### [TASK OBJECTIVE]
Output word for word the lines from the one with "Task: Go to the agent代理程序 submenu" to the final line of the data, both ends included, but skip the pictures.

Data items
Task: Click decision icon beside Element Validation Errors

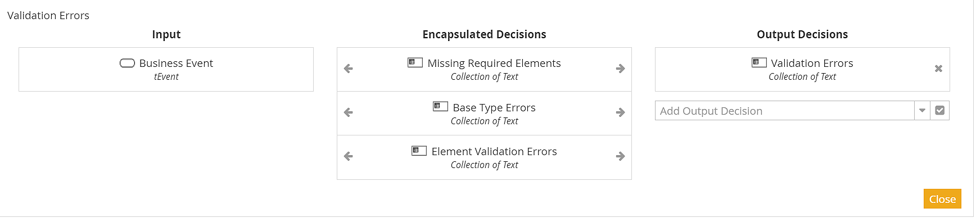Action: point(419,150)
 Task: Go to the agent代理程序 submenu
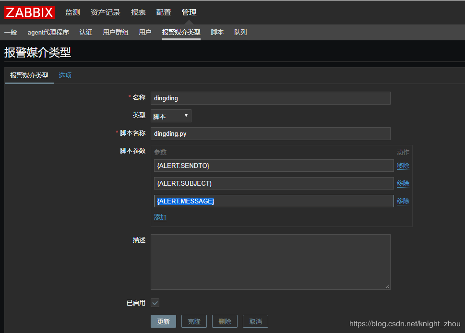[48, 32]
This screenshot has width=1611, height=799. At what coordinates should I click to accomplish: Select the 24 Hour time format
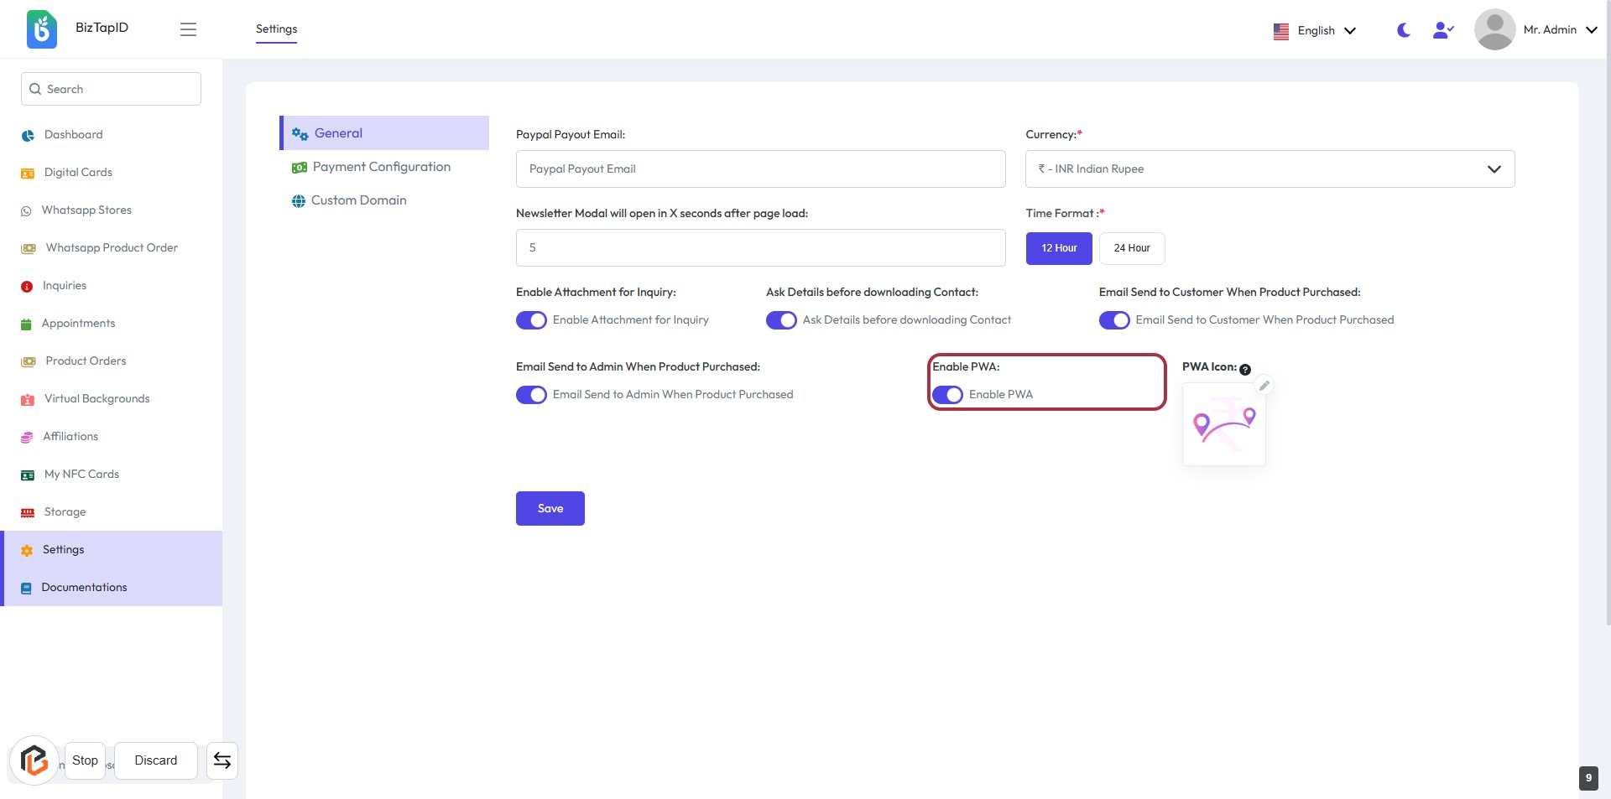coord(1131,248)
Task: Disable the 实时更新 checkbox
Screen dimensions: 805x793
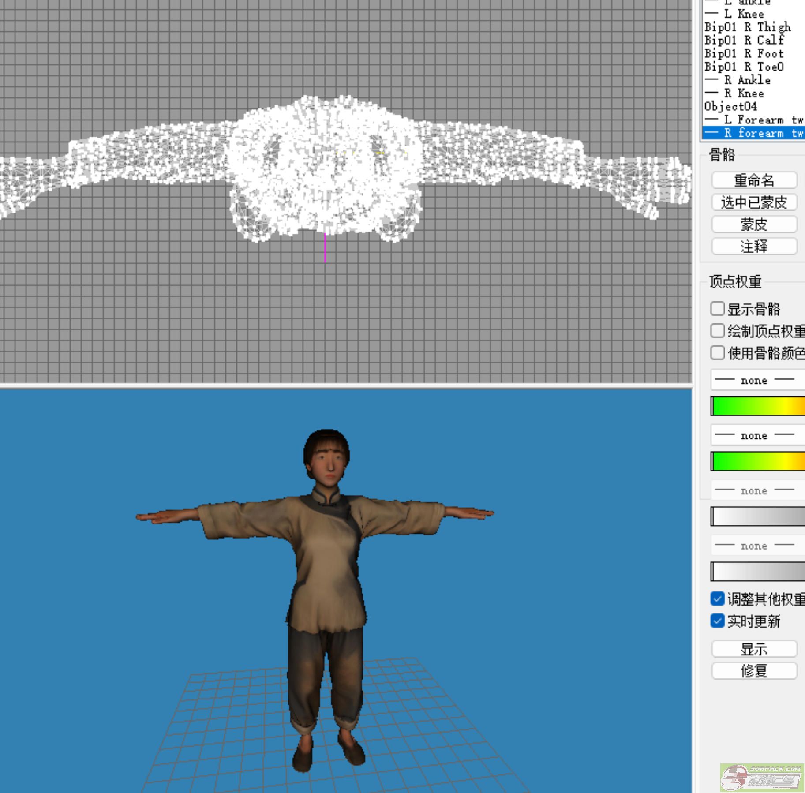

### [RESPONSE]
 Task: Go to the agent代理程序 submenu
[48, 32]
This screenshot has width=1611, height=799. At what coordinates should I click to accomplish: Select the 24 Hour time format
coord(1131,248)
Task: Disable the 实时更新 checkbox
Screen dimensions: 805x793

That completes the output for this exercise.